Furthermore, governments have moved to discourage the use by corporations to defer tax on investment income, instituting an “Additional Refundable Tax” (ART) on aggregate investment income that qualifies for a dividend refund. This is an additional tax on corporations that aggregate investment income and don’t pass along the income through dividends to their shareholders. The ART adds a tax of 6.7 percent on the aggregate investment income of CCPCs, which makes the corporate tax rate for CCPCs roughly equal to the highest individual marginal tax rate.

The effect of these definitions and requirements has been to deter investment in rental housing, directing it to other real estate sectors such as the hotel and accommodation industry, where the requirements and tax treatment on active business income are more favourable.

Effects of the GST on Rental Housing

Since it was introduced in 1991, the GST has discriminated against rental housing by providing a rebate for ownership housing but none for rental units. In addition, because residential rents are classified as exempt rather than zero-rated under the GST, landlords are unable to recover tax paid on the purchase, repair or improvement of residential buildings.
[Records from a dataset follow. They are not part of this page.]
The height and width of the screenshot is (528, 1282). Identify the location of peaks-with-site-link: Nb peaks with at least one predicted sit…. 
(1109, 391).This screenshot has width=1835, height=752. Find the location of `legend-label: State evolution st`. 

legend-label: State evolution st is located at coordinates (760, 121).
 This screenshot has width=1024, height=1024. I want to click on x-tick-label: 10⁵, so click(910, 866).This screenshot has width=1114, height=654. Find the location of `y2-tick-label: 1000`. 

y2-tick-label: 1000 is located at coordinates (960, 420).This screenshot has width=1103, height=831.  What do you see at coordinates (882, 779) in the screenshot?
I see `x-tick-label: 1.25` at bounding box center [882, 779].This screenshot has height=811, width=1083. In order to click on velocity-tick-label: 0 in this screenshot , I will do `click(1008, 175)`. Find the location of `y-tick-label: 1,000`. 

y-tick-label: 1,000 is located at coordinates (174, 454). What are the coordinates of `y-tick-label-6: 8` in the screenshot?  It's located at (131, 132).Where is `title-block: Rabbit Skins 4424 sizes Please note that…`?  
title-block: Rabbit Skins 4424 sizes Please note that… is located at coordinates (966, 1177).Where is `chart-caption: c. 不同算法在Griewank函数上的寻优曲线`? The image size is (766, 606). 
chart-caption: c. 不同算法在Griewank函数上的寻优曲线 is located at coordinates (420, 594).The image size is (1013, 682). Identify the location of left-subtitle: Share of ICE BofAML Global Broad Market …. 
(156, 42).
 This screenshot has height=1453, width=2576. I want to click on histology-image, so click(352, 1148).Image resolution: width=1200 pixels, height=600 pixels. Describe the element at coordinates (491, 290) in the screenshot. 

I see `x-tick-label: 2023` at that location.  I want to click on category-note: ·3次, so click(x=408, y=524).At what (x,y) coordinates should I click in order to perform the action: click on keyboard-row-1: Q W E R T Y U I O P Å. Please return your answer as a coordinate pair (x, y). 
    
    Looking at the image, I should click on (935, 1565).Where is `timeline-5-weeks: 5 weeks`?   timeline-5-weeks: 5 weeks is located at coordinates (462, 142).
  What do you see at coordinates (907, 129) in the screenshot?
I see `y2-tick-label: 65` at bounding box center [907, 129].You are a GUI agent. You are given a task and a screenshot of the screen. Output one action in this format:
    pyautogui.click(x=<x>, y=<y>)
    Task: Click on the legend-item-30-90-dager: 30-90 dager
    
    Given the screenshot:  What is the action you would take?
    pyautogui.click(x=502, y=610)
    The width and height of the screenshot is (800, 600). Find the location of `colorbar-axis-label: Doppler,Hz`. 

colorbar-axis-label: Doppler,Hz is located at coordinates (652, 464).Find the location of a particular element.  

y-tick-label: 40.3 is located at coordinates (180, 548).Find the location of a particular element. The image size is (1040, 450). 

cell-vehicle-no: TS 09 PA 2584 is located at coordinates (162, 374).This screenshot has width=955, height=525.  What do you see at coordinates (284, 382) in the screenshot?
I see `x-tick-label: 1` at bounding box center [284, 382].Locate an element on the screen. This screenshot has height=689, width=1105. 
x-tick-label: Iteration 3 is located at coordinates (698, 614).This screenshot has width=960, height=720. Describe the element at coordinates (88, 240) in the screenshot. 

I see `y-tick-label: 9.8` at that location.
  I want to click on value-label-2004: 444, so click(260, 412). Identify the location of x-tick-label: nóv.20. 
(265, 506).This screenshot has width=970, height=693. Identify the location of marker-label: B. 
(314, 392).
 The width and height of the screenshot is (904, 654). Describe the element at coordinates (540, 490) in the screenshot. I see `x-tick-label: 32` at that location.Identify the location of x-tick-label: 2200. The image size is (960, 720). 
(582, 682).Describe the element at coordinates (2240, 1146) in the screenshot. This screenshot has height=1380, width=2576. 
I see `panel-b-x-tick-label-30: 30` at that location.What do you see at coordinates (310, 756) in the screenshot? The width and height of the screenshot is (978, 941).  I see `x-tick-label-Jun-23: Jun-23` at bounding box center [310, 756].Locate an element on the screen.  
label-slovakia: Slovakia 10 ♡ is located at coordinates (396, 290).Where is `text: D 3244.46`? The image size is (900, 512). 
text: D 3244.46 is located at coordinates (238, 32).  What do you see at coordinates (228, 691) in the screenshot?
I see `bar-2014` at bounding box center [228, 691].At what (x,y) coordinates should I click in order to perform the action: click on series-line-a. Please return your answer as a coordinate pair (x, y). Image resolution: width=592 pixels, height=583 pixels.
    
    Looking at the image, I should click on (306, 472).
Allowing for a zero-rated designation would mean that because landlords cannot charge GST on rent, they would be able to claim GST on their Input Tax Credits.

All taxes induce people to behave in certain ways. It is clear that the changes in tax policy of the last 25 years applying to investment in real property, and specifically rental property, have resulted in a lock-in effect, less activity in the rental housing industry, and an overall decrease in rental accommodation availability. Yet as noted at the outset, a healthy rental market is important to business operations since rental inventory provides housing for all levels of the employment spectrum.


That, when fiscal conditions allow, the federal government:

1. Enact deferral of capital gains tax on the sale of residential rental and mixed-use property, when the proceeds of sales are reinvested within a twelve-month period into other residential rental and/or mixed-use property investments;

2. Defer the recapturing of the value of depreciated capital cost allowances on residential rental and mixed-use property;

3. Include rental income under the definition of “active business income” for CCPCs in the CITA legislation;

4. Allow a 100 percent refund of GST paid by businesses investing in rental housing; and

5. Zero-rate rental housing operations to allow landlords to claim ITCs on their expenses.

Explanatory Notes

Capital Taxes - If one disposes of a depreciable piece of property there two things that could be triggered:

• Recapture of Capital Cost allowance: This would be if the property were sold and it sold for more than the depreciated value. The difference between depreciated value and actual cost would be recaptured and considered income in the year of disposition.

• Capital Gains: This is the difference between cost of the property and any gain over cost. Fifty percent of this gain is considered income.

In summary, the difference is recapture of capital cost allowance is 100 percent of the recapture is taxable vs capital gains where only 50 percent is taxable.

Tax Deferral – Tax deferral is a process of deferring the recognition of income over a longer period. This facilitates taxes being paid on income but in the case of this policy would serve to reduce the balloon increases in income.